Those seven days since my last entry were the most intense of my life (so far) — and all the more so for Lucy. Discharged and readmitted to hospital twice, I clocked up one 23-hour visit, culminating in the arrival of the Boy, and another 15-hour one a couple of days later. Today has been the first to offer any true respite. I had no appetite for music until now, and heard none except for catching the last half hour of the Gideon Coe show a couple of times. Now here I sit with the Boy asleep in his moses basket, exposing him to his first sides of vinyl.
The title track seemed like it might be giving him bad dreams. Just as well it wasn't the version from Fragments of a Rainy Season, because the way he delivers lines like "When I'm on the prowl, you'd better run like hell" and "We're already dead, but not yet in the ground" is vastly more menacing in that live performance.
Then again there are songs like Emily with its (presumably Eno-originated) waves on the sea shore, which could almost be a baby's lullaby.
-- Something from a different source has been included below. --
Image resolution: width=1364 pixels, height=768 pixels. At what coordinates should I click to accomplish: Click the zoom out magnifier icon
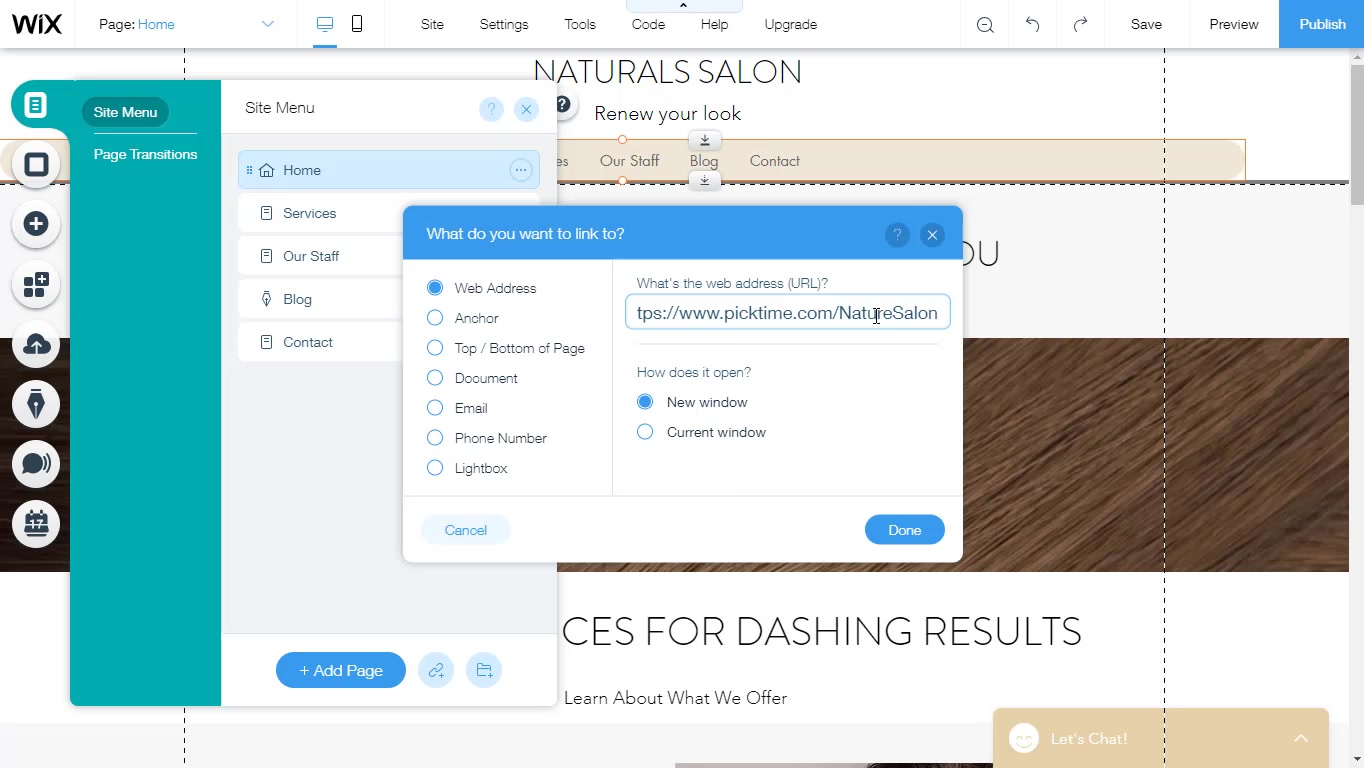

Never mind the elements of avant-rock, or the involvement of Eno and the early '70s glam-art clique. Never mind Cale's other associations with the downtown New York scene and early minimalism. There is something about this album that is rooted firmly in the Wales of 1974. The spirits that preside over it are not those of Andy Warhol or LaMonte Young, but of J.P.R. Williams and Gareth Edwards. Though I had no idea who John Cale was until a decade later, the album takes me back to my own childhood visits to our grandparents in Cardiff in the early '70s, where the family would gather round the TV to watch gladiatorial rugby matches. [Update, 14th August: I asked my mum about this memory, and she said my grandparents didn't own a TV until 1981. Wow, not even a black & white?]
I thought then, and later direct experience confirmed it in spades, that rugby was an ugly and incoherent game, except in rare moments like the above. The boy will only be exposed to it when visiting his own grandparents, uncles and aunts. He has, however, already both slept and screamed his way through the highlights programme for the current test match against South Africa.